David Cameron: Firms must crack down on illegal migrants
Prime Minister David Cameron took his hardest line yet on illegal immigration this morning, when he introduced sweeping legislation cracking down not only on foreign workers, but on the landlords, banks and employers that help them as well.
In a speech today in Westminster, Cameron said the Queen’s Speech will include an immigration bill intended to control and reduce the number of people moving to Britain.
“We will put an end to houses packed full of illegal workers; stop illegal migrants stalling deportation; give British people the skills to do the jobs Britain needs,” Cameron said, adding, “We are for working people. For them, we will control and reduce immigration.”
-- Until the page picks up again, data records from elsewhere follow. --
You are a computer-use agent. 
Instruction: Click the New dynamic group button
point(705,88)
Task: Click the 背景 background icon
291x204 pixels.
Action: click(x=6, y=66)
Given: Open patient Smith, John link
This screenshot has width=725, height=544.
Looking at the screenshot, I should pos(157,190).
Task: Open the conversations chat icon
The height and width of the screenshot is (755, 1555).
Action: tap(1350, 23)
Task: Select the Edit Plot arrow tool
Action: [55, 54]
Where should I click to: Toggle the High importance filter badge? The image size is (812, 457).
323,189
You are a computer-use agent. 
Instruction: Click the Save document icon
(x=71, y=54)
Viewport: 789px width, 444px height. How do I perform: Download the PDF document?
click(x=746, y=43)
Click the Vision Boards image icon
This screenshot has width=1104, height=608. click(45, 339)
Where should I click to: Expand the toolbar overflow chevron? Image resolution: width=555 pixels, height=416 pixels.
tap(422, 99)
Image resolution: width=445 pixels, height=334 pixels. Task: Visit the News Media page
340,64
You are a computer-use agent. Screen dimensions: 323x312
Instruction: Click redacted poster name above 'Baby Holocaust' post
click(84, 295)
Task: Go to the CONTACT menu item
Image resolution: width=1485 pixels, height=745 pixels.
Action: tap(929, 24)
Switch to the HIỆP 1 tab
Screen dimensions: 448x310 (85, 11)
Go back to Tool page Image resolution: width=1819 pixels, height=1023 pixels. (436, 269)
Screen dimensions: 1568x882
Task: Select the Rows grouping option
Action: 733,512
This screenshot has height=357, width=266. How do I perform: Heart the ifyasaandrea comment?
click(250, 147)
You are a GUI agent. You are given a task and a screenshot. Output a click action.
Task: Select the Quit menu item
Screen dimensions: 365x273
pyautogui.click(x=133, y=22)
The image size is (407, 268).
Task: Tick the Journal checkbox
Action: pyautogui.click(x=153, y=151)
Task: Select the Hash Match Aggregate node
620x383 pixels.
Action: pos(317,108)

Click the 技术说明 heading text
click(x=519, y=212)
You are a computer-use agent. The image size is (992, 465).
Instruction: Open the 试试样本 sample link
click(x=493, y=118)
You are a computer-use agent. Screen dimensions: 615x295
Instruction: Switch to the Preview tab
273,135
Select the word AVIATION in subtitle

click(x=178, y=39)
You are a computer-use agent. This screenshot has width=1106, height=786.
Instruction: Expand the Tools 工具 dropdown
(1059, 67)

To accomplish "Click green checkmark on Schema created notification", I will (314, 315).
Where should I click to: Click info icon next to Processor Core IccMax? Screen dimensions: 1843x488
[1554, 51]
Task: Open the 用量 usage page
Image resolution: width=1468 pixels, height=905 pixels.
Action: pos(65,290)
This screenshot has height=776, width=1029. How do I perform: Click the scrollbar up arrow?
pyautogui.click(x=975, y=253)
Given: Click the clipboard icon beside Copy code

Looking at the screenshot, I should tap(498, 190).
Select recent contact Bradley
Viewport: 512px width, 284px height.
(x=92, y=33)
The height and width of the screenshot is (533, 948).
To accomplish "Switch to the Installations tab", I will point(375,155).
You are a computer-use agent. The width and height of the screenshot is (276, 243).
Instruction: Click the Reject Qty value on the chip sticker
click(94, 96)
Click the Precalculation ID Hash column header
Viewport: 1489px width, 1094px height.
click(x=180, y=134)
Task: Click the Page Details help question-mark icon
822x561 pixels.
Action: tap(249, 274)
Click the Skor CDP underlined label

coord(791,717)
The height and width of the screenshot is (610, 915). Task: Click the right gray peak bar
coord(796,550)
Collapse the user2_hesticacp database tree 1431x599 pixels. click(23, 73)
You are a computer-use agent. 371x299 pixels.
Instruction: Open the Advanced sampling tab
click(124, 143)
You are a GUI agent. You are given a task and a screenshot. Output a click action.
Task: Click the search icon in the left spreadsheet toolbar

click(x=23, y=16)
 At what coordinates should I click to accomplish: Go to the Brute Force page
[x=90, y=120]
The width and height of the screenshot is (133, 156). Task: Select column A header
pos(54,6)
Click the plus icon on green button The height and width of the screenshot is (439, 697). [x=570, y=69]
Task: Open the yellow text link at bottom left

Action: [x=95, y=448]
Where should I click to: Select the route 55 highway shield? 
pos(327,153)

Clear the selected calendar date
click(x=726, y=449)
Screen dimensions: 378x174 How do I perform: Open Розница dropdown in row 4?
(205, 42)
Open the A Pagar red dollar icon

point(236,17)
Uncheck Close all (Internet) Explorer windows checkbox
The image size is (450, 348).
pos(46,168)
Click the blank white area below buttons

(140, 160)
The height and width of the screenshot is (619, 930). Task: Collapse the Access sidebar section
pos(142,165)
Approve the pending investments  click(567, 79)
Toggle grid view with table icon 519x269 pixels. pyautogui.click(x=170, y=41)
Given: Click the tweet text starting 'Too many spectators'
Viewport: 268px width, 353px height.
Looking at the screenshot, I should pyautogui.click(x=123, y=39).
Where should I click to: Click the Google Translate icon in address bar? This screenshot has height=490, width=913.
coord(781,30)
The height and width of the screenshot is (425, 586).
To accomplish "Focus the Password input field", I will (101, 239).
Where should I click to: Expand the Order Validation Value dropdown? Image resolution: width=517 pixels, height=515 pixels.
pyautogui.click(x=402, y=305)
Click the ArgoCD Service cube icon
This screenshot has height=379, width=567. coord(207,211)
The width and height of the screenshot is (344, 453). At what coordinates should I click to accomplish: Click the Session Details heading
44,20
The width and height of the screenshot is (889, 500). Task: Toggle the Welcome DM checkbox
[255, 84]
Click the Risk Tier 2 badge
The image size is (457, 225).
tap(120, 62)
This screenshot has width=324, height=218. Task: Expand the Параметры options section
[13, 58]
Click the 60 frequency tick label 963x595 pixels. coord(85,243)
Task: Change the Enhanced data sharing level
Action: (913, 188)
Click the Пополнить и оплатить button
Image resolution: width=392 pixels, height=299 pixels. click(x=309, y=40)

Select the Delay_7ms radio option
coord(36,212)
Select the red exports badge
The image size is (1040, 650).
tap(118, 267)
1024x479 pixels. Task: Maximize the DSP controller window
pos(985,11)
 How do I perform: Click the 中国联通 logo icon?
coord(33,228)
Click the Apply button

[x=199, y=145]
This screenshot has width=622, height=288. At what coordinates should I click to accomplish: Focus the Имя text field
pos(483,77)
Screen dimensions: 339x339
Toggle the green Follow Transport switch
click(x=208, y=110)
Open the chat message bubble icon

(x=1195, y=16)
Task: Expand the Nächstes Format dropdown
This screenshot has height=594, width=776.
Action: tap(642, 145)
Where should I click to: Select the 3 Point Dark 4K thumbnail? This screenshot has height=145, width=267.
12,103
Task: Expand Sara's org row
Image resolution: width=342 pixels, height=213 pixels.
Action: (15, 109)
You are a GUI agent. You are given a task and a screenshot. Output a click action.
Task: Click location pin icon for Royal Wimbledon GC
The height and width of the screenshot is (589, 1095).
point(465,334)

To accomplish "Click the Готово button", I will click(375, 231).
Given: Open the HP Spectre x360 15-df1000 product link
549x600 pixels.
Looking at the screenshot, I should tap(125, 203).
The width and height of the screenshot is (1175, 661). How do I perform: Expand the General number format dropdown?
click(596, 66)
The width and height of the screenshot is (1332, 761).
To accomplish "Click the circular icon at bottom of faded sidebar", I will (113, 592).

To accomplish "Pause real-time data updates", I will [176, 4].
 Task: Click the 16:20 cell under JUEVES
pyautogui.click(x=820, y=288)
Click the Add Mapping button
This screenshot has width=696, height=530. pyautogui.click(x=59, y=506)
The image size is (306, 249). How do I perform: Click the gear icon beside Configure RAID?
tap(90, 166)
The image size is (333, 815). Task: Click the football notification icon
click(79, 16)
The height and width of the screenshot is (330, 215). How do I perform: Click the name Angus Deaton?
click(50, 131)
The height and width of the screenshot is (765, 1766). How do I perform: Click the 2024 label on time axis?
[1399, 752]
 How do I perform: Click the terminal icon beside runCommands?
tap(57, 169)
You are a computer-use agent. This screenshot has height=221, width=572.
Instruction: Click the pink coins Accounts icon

The immigration bill is expected to include new powers for councils to penalise landlords housing illegal migrants, as well as new requirements for banks to check all bank accounts against databases of undocumented foreign workers. The legislation is also expected to make it an offence for businesses and recruitment agencies to recruit abroad without advertising in the UK, and create a labour market enforcement agency to address labour market exploitation.
Perhaps most dramatically, the immigration bill is understood to redefine “illegal working” to include penalties for both workers and the people who pay them.
“We’ll make illegal working a criminal offence in its own right,” the Prime Minister said.
“That means wages paid to illegal migrants will be seized as proceeds of crime and businesses will be told when their workers’ visas expire, so if you’re involved in illegal working – employer or employee – you’re breaking the law,” he added.
This morning the Institute of Directors (IoD) called for more clarity.
“The Government must address public concerns over immigration with real solutions, but they must be equally clear about what the issues actually are,” said Simon Walker, the organisation’s director general.
“IoD members do not employ immigrants because they are cheaper, with fewer than 4 per cent saying cost has anything to do with it. Indeed, our members overwhelmingly pay even their most junior staff above the Living Wage. When they do employ people from outside the UK it is because they need the skills or value the different experience.
“The government’s approach of wedding themselves to a net migration target is very hard to understand. Policy makers have no control over how many UK citizens leave each year, and if the economy were faring worse and more people were emigrating, the net figure would be lower. By setting a target that is neither achievable not desirable, they have only undermined faith in the whole system.”